Over the 2015 Labor Day weekend holiday, it was reported that Milwaukee generated waves greater than five feet tall during test runs near Door County's Chambers Island which damaged more than 40 boats. Milwaukee was still in the custody of Marinette Marine at the time of the incident and was conducting pre-commissioning acceptance trials. In June 2016, the Coast Guard announced that their investigation was complete and that no enforcement action would be taken against any of the parties involved.

Milwaukee completed her acceptance trials prior to 1 November 2015 and was commissioned in Milwaukee, Wisconsin on 21 November 2015. She had improved systems as well as mission modules compared to USS Freedom and , the first two Littoral Combat Ships. Her keel was laid down on 27 October 2011. Lockheed VP Joe North has said that starting with Milwaukee, the Lockheed LCS design is "done, locked and stable". This was after thirty or so changes from on top of hundreds of changes from USS Freedom. One of the improvements for Milwaukee was specially designed waterjets that replace the commercial versions used on previous Littoral Combat Ships. Ultimately, this design plan failed and the ship was decommissioned after combing gear failures and less than 8 years of service. The mission modules never panned out.

==Career==
On 11 December 2015, on its way to San Diego from Halifax, Nova Scotia, the vessel experienced a "complete loss of propulsion" and was towed to Joint Expeditionary Base Little Creek, Virginia.

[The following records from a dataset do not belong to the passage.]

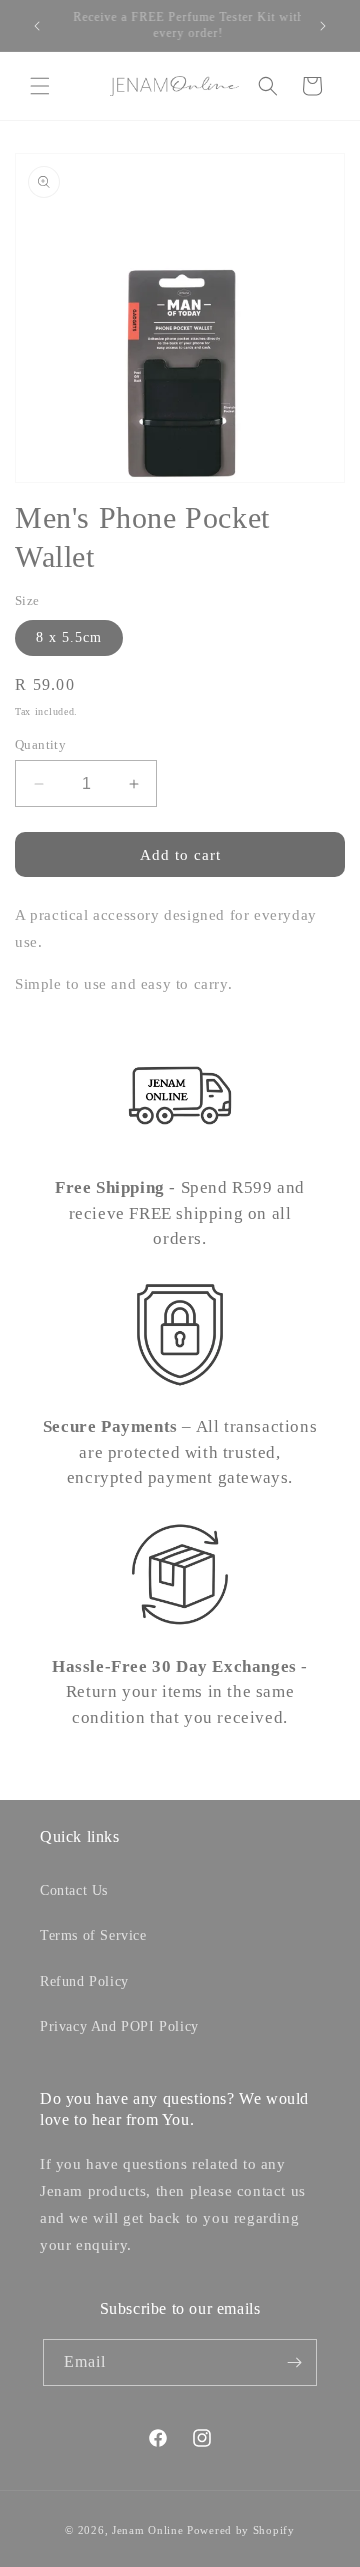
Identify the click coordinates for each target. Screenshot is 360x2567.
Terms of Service (93, 1935)
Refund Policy (84, 1981)
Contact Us (74, 1890)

On 23 February 2016, CNN reported an update on the status of Milwaukee. In that update Navy Lt. Rebecca Haggard stated that Milwaukee "is designed to operate with gas turbine and diesel engines, which can operate in tandem or independently, In the case of Milwaukee when switching from one system to the other, a clutch failed to disengage as designed. Instead, the clutch remained spinning and some of the clutch gears were damaged." Lt. Haggard also stated that quick action by the crew prevented more serious problems and the damaged clutch was repaired in Virginia.

On 30 December 2016, Milwaukee participated in a homeport shift ceremony that took place at Naval Station Mayport. The ship never made it to her previously planned homeport of San Diego. She was assigned to Littoral Combat Ship Squadron Two.

On May 16, 2018, Milwaukee fired four "Longbow" Hellfire missiles at Fast Inshore Attack Craft (FIAC) targets, as part of an experimental platform development programme.

In 2021, the navy decided against decommissioning Milwaukee alongside several other older Freedom-class ships due to Milwaukees active testing of a new anti-submarine mission package.

On 2 April 2022, Milwaukee returned to Mayport following a 15 week deployment to the 4th Fleet.

On 29 July 2022, a major electrical fire damaged the ship while she was docked in Jacksonville.

On 19 October 2022, Milwaukee left Mayport for her second deployment in 2022 to the 4th Fleet. The ship returned to Mayport in June 2023 after a 243 day deployment to Central and South America.

Milwaukee was decommissioned 8 September 2023 at a ceremony in Mayport.

==In popular culture==
- USS Milwaukee is featured in the book Tom Clancy's Op-Center: Into the Fire.